Our special report is the product of a painstaking investigation on both sides of the Atlantic. It tells how one of the world's most celebrated enterprises, whose watchword is "utmost good faith," now faces accusations from investors that it abused their trust and defrauded them. The London trial is scheduled to begin on Feb. 28 and Time will report its verdict--whether, or to what extent, the judge finds the investors' allegations, summarized in our article, to be established. We believe the public is entitled to understand the background to the investors' case. We have made many efforts to obtain responses from Lloyd's and its former officers but they have been reluctant to give them. We will report the defense as it unfolds in court. Hard questions will be asked and straight answers required. In an era when the issue of corporate governance has come strongly to the fore, we believe that our story raises important questions about how business is conducted in a world where the wealth of nations and the fate of individuals can be influenced, for better or worse, by the actions of powerful institutions.

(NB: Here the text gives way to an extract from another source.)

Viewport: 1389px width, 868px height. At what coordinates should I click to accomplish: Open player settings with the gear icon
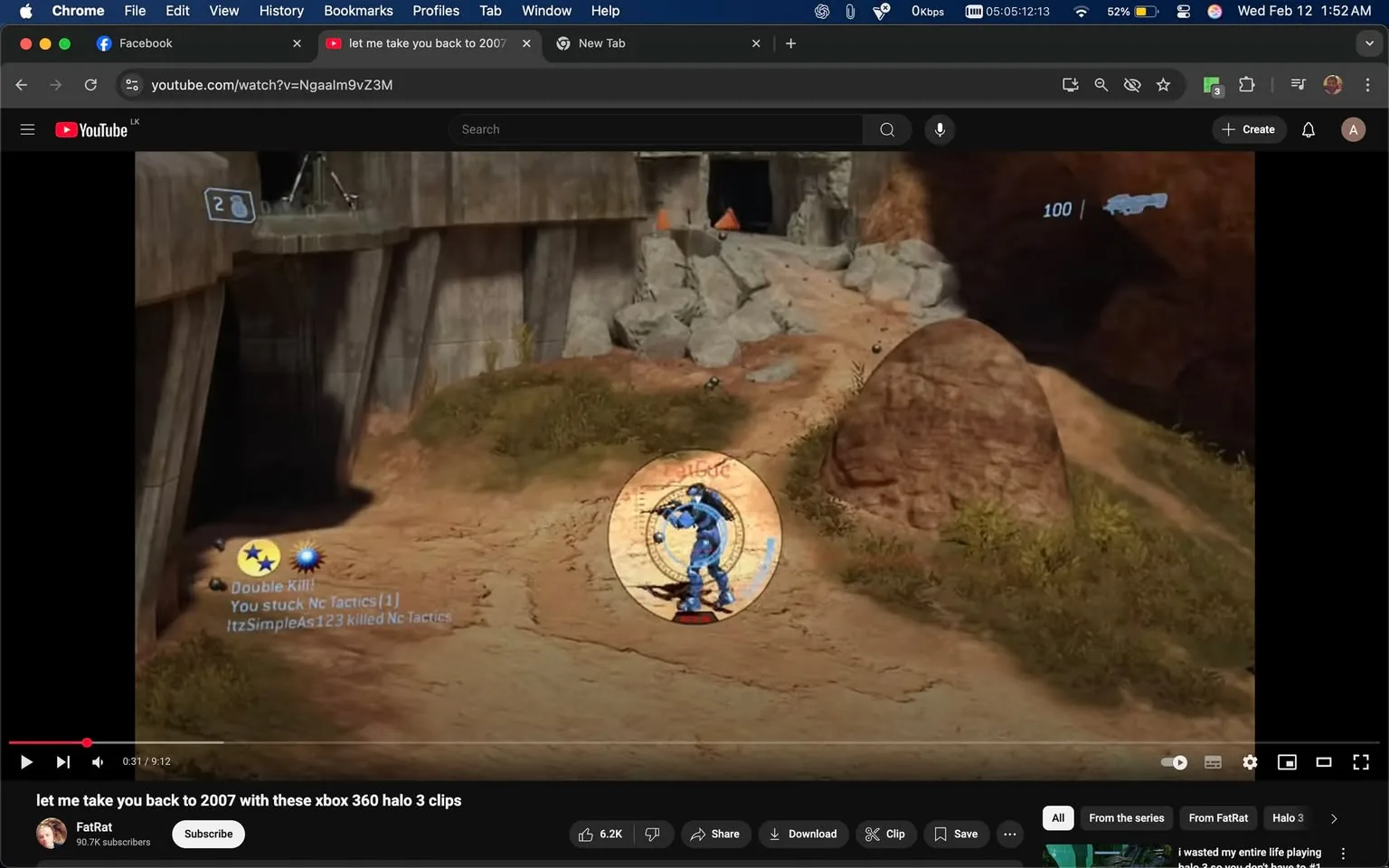[1250, 762]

For this investigation we are grateful to contributor David McClintick, an award-winning author and journalist whose last investigative story for Time Inc. was a July 1996 article in our sister publication Fortune on the battle for control of the MGM film studio. For that article McClintick won the 1997 Overseas Press Club award for reporting from abroad. A graduate of Harvard and Columbia universities, McClintick served in the intelligence branch of the U.S. Army before turning his investigative skills to journalism, notably at the Wall Street Journal. McClintick describes the Lloyd's saga as "compelling." We believe our readers will agree.